So I haven't done this in awhile. Because... life, I guess. It's been weird, rough and wonderful. And it's been keeping me from this, or I've been ignoring it. Bad blogger.

The update is that things are moving along. I'll do a proper update later but this isn't the moment for that. What I really wanted to do was take a moment to praise a designer that I love... Jamie, my wife. (I also love her as a person, just to be clear, but this is about her design life and growth.) For awhile she's been locked in what I think of as an artist's death spiral. It's when doubt and longing of producing art becomes the center of your creative process. Maybe I'm being too dramatic about it and she doesn't feel that way, but I AM a playwright, so... I am prone to fits of drama.

Today, she seems to have taken the first steps out of the spiral.
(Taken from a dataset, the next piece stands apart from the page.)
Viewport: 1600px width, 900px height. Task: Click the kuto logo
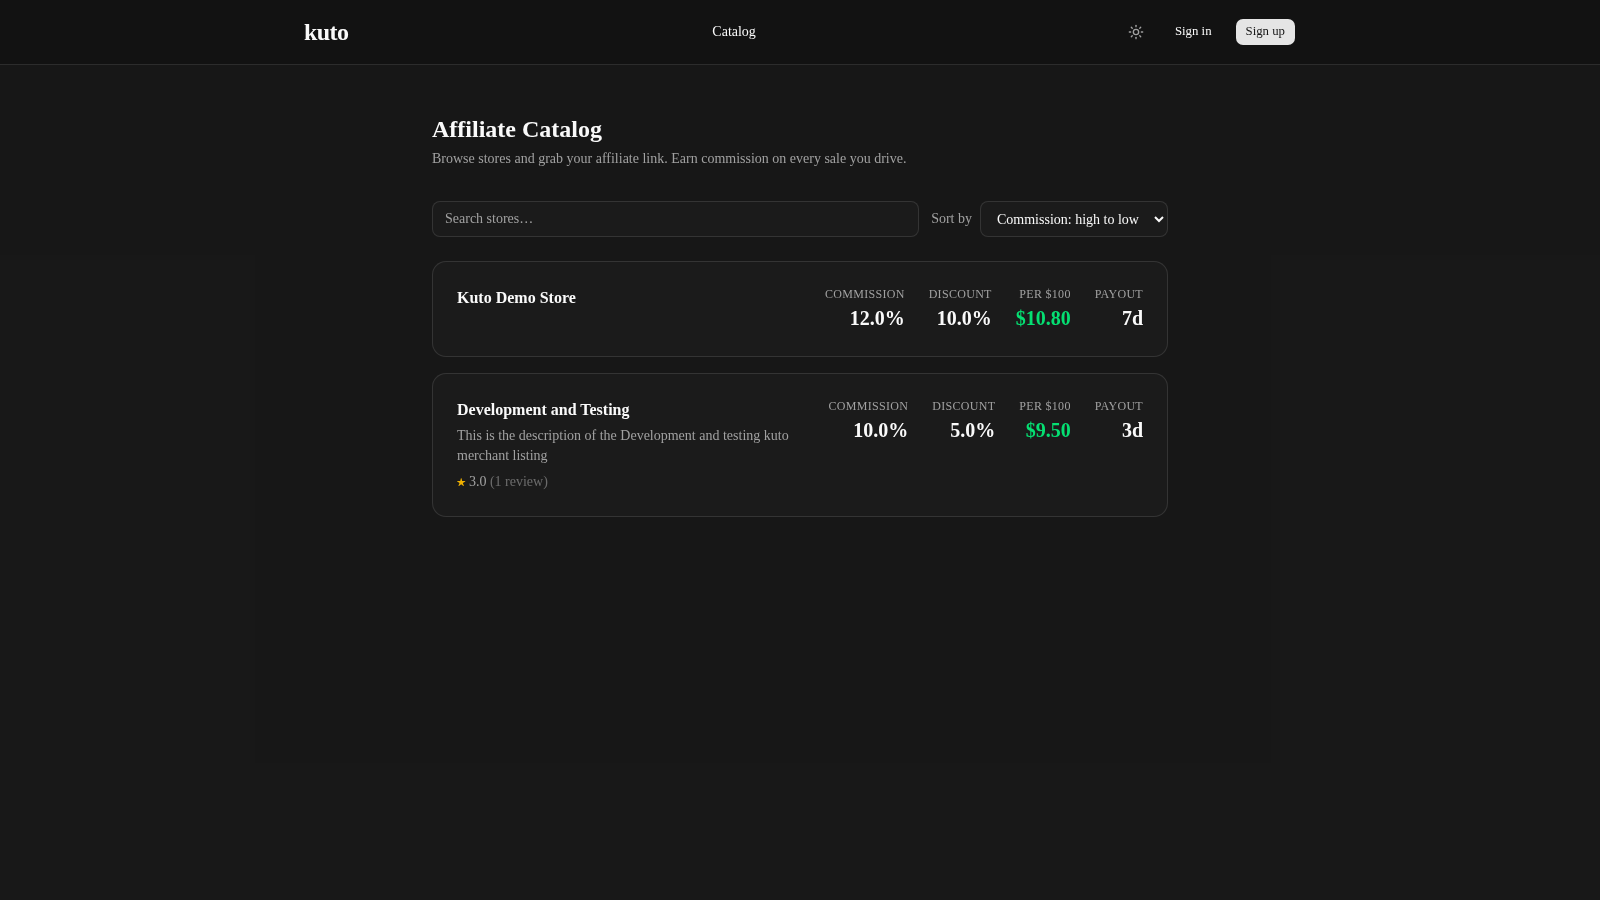(x=326, y=32)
And I am very proud of her. I think it's an important job of any artist to praise others successes. So... today is about jumping for joy with her.
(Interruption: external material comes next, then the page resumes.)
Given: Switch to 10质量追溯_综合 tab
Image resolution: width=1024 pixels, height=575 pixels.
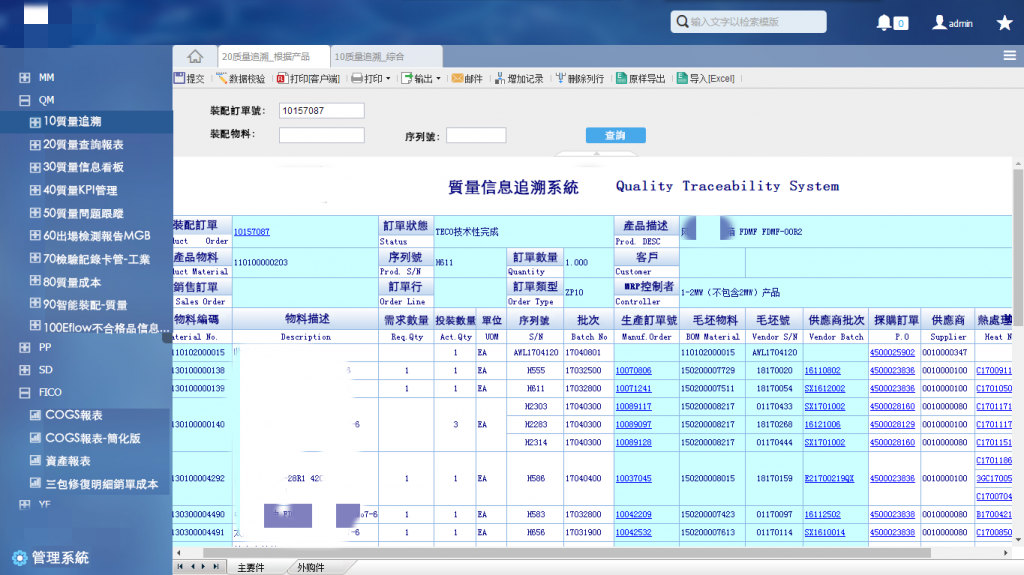Looking at the screenshot, I should pyautogui.click(x=370, y=57).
Want more details on what she's up to? Visit her blog and let her tell you herself.  http://jgraceduff.blogspot.com/2013/01/baby-baby-steps.html

Wednesday, December 12, 2012

Submitted without title

The weird thing about second drafts is how much harder they are than first drafts. A first draft is limitless and displays the POTENTIAL an idea has. And... I hope you can see the problem right there.

A second draft is about fulfilling potentials. Sometimes you don't know what's broken, sometimes you do. But whatever the case is, you have to figure out how to fix it. And how is hard.

First drafts also have suggested forms.... in that it's similar to this or you're trying that. You can diagram things out a bit. But in a second draft, when that form is off the fix is not always as apparent.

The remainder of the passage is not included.